_YOUR TASK:_
Keep only the lines of the material below that contain the word "computer". Copy those lines.

_ENTRIES SHOWN:_
□ □ □ □ □

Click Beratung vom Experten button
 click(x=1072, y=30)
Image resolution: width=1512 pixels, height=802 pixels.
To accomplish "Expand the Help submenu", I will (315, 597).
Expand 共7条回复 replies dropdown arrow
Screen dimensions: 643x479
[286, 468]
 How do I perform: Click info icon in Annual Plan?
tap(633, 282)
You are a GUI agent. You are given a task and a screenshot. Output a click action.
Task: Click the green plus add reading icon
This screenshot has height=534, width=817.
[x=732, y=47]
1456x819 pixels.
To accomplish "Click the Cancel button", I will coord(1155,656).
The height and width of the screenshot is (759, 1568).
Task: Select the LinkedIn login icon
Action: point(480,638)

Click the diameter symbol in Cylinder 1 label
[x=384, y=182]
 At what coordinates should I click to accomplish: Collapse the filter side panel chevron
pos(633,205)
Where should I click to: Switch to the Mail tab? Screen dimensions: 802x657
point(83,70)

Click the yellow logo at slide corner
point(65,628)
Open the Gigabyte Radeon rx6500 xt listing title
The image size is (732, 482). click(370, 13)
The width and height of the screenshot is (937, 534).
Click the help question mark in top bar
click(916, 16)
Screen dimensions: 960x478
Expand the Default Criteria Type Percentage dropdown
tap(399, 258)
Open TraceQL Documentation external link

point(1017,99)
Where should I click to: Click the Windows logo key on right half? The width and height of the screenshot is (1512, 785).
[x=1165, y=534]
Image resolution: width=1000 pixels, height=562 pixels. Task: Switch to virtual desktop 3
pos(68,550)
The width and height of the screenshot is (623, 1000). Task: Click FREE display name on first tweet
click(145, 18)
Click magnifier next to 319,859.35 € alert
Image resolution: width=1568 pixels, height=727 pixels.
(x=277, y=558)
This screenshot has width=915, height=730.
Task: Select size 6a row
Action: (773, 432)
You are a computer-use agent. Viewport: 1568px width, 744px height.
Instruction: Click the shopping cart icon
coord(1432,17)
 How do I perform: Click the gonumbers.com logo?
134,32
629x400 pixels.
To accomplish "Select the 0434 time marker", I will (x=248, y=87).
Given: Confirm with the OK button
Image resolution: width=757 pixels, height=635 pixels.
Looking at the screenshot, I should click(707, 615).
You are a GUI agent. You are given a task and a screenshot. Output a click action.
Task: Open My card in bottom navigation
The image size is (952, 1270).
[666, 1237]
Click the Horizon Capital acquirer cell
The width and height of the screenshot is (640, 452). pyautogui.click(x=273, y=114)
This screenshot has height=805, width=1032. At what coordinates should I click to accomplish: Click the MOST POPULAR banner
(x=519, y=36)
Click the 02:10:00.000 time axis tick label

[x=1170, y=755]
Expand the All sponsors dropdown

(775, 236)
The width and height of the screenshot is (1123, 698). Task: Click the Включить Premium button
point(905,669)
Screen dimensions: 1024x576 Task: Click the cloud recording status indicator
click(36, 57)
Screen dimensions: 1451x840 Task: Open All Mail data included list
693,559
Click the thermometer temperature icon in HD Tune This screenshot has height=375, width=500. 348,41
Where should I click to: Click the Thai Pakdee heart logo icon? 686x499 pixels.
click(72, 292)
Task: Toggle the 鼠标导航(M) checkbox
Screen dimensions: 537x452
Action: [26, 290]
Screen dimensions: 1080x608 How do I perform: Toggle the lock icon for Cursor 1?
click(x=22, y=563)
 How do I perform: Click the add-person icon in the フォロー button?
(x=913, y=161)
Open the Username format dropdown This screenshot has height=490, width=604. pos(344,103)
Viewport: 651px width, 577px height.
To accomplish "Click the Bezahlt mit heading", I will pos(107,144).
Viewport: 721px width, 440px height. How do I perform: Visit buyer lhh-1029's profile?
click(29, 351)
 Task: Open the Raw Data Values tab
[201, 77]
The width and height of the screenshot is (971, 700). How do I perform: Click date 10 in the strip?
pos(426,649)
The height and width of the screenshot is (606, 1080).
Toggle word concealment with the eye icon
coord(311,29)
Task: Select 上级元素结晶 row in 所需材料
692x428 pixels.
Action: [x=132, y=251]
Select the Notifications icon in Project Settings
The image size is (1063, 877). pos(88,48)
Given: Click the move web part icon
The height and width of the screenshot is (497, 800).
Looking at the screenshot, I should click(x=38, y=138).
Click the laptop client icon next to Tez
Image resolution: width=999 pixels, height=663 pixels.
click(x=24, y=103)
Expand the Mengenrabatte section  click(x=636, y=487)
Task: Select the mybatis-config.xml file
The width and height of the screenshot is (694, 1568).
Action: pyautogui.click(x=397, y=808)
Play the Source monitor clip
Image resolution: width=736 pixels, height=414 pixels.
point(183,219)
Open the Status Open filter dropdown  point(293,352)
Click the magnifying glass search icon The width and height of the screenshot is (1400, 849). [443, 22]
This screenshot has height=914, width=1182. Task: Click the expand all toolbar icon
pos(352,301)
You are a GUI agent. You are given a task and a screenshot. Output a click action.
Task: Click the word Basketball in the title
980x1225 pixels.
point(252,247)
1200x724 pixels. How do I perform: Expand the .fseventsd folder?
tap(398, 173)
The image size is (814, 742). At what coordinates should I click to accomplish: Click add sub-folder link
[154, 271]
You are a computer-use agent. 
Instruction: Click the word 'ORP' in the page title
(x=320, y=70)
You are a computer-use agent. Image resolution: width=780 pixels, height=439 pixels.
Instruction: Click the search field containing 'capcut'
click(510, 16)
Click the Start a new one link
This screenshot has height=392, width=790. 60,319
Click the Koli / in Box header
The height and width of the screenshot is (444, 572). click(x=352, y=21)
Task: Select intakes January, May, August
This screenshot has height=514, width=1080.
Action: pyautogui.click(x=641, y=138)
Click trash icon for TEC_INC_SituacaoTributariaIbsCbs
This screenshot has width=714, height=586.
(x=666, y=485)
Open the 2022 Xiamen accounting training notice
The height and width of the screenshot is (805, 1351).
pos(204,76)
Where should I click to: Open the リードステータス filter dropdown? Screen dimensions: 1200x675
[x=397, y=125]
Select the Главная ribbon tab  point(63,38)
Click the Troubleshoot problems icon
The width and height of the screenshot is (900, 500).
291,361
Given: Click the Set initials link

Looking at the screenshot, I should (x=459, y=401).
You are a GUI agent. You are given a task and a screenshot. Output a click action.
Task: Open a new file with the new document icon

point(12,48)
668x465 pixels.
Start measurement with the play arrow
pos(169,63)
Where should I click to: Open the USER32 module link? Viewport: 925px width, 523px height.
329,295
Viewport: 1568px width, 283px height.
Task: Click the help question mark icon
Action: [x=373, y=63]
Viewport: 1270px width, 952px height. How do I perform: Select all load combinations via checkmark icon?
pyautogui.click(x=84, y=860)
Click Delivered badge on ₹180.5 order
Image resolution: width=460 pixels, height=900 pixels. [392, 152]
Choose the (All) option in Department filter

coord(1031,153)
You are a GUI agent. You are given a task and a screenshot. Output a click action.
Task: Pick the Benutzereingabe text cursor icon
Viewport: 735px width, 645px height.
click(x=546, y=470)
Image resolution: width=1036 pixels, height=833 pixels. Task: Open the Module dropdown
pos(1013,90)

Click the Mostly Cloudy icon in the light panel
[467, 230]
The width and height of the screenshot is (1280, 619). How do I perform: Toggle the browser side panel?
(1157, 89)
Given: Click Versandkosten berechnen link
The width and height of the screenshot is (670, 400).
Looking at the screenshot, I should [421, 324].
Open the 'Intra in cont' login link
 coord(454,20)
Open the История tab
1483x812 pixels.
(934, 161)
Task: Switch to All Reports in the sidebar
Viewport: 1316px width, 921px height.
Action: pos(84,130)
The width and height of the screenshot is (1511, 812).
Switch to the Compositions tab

□ □ □ □ □

_RESULT OF THE TASK:_
You are a computer-use agent. Viewport: 1568px width, 744px height.
You are a computer-use agent. 
You are a computer-use agent. Image resolution: width=780 pixels, height=439 pixels.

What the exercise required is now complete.